Outro capítulo, ovos. Podem-se preparar variadíssimas bases, de legumes, queijos, enchidos, etc. Junta-se alguma coisa a engrossar, por exemplo tostas ou crackers raladas, eventualmente cremificadas com um pouco de aveludado, nata espessa ou iogurte, mas deixando lugar destacado, no final, para os ovos. As gemas, separadas das claras, vão ao micro-ondas (não dou indicações precisas, porque cada aparelho é único) até ficarem com consistência cremosa, nem cruas nem cozidas. E é só misturar com o resto, com os temperos adequados. Lembrar que gema de ovo fica sempre bem com um toque de tempero com noz moscada, assim como um pouco cortada com sumo de limão.

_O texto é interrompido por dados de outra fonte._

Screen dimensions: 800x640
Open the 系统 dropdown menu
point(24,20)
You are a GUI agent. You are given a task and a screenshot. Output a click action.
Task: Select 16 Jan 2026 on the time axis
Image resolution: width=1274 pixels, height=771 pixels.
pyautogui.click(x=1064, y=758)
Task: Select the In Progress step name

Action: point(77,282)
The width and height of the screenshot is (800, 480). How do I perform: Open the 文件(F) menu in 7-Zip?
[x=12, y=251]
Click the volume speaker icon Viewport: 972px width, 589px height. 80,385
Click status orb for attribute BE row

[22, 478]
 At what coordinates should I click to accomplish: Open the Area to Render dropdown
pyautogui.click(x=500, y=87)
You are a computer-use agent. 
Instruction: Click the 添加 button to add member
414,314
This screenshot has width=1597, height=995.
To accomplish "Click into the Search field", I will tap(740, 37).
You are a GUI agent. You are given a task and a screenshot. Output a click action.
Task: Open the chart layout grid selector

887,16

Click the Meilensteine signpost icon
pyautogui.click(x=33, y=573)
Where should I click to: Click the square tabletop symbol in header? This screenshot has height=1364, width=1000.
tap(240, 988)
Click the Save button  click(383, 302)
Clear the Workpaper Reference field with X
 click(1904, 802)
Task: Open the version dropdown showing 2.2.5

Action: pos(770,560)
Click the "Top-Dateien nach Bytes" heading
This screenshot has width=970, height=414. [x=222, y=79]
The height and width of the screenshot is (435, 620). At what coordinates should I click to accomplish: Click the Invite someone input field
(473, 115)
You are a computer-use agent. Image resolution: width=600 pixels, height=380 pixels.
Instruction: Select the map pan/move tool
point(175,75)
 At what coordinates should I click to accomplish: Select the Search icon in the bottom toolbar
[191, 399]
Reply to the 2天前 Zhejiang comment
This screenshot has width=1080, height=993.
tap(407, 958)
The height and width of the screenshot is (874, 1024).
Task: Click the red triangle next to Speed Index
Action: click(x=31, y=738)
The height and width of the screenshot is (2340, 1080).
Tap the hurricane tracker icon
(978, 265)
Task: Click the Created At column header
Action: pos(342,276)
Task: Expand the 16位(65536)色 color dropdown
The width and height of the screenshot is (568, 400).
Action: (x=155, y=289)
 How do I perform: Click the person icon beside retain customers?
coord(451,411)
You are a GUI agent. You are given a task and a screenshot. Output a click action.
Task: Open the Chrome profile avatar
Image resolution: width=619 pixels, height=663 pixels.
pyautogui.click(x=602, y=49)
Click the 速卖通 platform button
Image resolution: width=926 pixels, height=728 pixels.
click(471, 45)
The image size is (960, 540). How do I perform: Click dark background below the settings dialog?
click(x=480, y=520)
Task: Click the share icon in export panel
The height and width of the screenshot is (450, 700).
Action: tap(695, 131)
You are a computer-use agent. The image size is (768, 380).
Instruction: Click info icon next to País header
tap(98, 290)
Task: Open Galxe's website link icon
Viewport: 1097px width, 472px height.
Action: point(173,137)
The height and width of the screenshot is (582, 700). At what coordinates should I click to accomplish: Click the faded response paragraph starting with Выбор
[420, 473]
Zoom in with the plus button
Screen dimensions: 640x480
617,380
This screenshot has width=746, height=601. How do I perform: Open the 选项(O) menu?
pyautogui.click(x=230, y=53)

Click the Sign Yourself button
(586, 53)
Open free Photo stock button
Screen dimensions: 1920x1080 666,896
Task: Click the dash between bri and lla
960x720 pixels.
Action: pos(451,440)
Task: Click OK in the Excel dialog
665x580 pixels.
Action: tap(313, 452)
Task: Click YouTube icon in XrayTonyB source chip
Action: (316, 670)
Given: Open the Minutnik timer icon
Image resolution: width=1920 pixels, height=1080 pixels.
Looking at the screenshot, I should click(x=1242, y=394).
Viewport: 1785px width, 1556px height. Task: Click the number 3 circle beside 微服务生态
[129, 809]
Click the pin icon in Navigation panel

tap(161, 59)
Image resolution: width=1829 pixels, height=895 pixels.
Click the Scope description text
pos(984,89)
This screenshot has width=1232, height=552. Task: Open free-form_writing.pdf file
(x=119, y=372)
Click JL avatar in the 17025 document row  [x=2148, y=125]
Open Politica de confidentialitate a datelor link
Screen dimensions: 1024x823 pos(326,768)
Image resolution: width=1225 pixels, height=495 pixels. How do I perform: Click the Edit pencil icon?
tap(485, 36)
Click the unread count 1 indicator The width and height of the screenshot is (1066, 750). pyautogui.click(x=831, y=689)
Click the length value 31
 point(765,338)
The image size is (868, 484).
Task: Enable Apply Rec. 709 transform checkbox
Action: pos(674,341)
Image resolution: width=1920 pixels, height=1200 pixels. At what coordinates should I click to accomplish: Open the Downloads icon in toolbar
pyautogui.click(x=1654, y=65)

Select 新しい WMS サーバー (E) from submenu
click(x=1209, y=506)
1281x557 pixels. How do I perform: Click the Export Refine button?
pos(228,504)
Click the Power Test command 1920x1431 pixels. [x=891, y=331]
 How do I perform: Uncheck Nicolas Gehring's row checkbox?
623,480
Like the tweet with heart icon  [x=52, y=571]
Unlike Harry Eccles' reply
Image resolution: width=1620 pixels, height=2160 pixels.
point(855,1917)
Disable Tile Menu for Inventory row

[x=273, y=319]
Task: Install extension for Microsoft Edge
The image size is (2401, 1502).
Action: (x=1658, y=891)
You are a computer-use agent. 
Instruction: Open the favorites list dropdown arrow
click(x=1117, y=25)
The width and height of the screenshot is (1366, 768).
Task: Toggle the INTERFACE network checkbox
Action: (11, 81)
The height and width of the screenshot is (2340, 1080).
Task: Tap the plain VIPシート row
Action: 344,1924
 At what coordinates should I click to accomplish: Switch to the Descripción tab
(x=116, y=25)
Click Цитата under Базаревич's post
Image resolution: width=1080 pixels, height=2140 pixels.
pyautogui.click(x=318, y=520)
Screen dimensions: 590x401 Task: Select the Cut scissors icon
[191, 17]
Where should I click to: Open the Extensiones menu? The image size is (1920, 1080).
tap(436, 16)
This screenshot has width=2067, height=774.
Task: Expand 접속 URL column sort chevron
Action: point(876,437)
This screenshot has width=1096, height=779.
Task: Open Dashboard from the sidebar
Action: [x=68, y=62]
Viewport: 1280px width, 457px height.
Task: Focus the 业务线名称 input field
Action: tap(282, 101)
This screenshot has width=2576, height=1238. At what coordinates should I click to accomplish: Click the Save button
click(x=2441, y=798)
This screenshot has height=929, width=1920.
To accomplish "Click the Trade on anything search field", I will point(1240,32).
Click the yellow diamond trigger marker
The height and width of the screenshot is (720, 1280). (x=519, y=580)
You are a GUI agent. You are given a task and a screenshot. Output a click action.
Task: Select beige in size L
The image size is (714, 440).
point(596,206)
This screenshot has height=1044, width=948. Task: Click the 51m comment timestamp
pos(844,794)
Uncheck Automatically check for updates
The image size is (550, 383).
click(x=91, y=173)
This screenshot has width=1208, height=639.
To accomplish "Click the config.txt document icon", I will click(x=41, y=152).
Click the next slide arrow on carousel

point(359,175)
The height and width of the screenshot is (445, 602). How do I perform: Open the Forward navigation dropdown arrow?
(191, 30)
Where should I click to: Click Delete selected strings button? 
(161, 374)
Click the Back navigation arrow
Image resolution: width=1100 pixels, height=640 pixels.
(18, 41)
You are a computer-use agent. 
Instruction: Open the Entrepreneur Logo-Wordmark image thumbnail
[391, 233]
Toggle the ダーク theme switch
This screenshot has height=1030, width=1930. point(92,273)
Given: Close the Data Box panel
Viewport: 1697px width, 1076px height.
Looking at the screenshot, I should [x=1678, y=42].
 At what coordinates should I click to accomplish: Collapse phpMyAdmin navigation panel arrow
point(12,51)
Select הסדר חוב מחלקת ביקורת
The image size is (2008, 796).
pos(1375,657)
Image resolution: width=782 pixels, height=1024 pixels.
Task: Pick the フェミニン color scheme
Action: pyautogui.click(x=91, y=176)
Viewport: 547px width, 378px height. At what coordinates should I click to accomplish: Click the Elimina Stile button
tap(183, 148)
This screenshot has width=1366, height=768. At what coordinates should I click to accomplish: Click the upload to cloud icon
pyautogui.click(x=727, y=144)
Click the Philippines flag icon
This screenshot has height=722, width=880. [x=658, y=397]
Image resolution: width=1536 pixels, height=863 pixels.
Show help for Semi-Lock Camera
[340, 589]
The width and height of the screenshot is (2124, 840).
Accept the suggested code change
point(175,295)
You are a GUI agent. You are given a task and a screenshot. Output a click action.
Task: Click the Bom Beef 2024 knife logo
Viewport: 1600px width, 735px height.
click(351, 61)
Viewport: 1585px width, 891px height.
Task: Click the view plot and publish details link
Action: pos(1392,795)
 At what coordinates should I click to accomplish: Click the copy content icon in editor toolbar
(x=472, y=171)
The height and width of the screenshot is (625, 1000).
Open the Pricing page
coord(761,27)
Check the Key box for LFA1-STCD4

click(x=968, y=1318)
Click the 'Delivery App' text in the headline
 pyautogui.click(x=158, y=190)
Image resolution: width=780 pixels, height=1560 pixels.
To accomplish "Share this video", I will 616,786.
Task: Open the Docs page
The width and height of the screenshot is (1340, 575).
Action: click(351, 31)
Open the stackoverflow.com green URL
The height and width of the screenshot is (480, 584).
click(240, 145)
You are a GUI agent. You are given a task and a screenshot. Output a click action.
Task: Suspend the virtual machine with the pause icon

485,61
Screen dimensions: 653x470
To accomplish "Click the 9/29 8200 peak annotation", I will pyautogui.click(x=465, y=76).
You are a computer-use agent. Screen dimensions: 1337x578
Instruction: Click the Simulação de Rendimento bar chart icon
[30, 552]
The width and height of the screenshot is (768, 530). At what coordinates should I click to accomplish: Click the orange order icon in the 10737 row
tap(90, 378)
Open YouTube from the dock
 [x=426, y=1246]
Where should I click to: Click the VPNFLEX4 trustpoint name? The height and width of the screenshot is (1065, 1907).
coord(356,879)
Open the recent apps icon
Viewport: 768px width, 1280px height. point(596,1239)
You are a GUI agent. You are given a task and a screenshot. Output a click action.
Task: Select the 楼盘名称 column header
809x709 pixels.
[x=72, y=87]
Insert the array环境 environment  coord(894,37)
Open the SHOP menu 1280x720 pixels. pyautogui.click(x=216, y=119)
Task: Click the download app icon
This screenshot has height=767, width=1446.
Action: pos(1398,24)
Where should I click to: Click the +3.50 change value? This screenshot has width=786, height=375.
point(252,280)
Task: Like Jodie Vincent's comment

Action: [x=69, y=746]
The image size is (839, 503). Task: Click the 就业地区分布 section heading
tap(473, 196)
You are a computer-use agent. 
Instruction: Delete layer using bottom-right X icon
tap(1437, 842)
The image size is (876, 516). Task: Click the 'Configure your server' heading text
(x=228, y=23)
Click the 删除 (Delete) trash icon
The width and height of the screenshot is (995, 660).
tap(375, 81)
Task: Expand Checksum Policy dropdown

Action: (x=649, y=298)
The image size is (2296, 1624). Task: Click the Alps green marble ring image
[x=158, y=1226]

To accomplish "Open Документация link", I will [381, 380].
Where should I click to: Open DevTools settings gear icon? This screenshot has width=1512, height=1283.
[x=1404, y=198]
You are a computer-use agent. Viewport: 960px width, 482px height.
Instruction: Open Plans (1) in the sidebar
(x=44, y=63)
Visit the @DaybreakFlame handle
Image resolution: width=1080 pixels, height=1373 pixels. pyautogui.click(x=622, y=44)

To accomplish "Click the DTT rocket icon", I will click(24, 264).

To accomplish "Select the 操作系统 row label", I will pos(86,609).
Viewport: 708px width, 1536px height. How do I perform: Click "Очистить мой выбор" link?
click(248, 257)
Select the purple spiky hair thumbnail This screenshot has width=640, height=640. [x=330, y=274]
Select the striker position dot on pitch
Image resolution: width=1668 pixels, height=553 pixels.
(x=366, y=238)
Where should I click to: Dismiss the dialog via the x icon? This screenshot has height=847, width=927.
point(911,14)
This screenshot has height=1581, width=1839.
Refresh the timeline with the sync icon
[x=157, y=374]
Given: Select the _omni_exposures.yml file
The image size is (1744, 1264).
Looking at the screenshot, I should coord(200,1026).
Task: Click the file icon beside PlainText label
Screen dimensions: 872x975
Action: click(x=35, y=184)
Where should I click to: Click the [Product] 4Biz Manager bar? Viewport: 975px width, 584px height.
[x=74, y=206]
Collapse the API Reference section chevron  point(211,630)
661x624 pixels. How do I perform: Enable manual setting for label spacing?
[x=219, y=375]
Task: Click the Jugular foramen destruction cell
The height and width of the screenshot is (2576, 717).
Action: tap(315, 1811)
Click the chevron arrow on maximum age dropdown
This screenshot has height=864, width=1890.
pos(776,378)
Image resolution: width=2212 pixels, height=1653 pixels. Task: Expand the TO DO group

Inevitavelmente, as pastas de fígado, minha grande predileção. Muitas vezes, reina em aperitivo na minha casa pura e simplesmente a terrina do “je”. Mas dá tanto trabalho e exige tão constante acompanhamento que, na prática, a substituo por um “dip” de pasta de fígado, de consistência mole para colher ou um pouco mais dura para barrar tostas ou bolachas não doces, com sementes. Quantas variações, mas deixando aqui dicas sobre coisas que ligam muito bem para uma pasta final, que até pode ter como base – porque não? – uma boa pasta de fígado de pato industrial (de ganso, para este efeito, não vale a pena em termos de qualidade-preço): um pouco de presunto ou toucinho fumado, cogumelos, espargos verdes, alcachofras, “chèvre” moderado, vinhos generosos, laranja, agridoce de frutos silvestres, zimbro, pimentas exóticas.
Depois as fantasias, misturas contrastantes e extravagantes do que vejo no supermercado, que até pode ser bacalhau com uma fruta, leite, alho e sei lá que mais; ou misturas moídas de enchidos e frutas; ou variantes mais ou menos desviantes do guacamole; uma coisa tipo moqueca, moída e com a consistência devida; “caviar” com nata azeda e funcho; curtumes misturados com uma compota e um pouco de aveludado concentrado; variantes suavizadas e enriquecidas de tapenade; tahini e variantes, etc.. Ou coisas de inspiração exótica: com base em iogurte ou leite de coco, manga, tamarindo, caril; ou óleo de palma, quiabos e abóbora; ou miso, gengibre rosa e wazabi (wazabi, coisa que detesto) eventualmente com algas aquecidas e maceradas; etc.. Sobre isto, já disse demais, inventem!
A propósito da última evocação, japonesa, lembrei-me de uma alternativa a “dips”, não exatamente pastas: coisas moles e encorpadas por si próprias ou por mais ingredientes ou por molhos, como arroz à japonesa, mais húmido e colado do que habitualmente, com o que merecer por companhia, ou cuscus, ou farofa, ou milho moído grado, ou nabo ralado um pouco grosso em mandolina. Em todos os casos, ao contrário dos “dips”, a notar-se bem o ingrediente de base. Claro que a “colher” deve ser adequada, dura e seca. Provavelmente será melhor servir sobre minitostas ou bolachas, servindo-se de faca ou colher. Não tenho experiência mas certamente que a vou ter. Depois conto.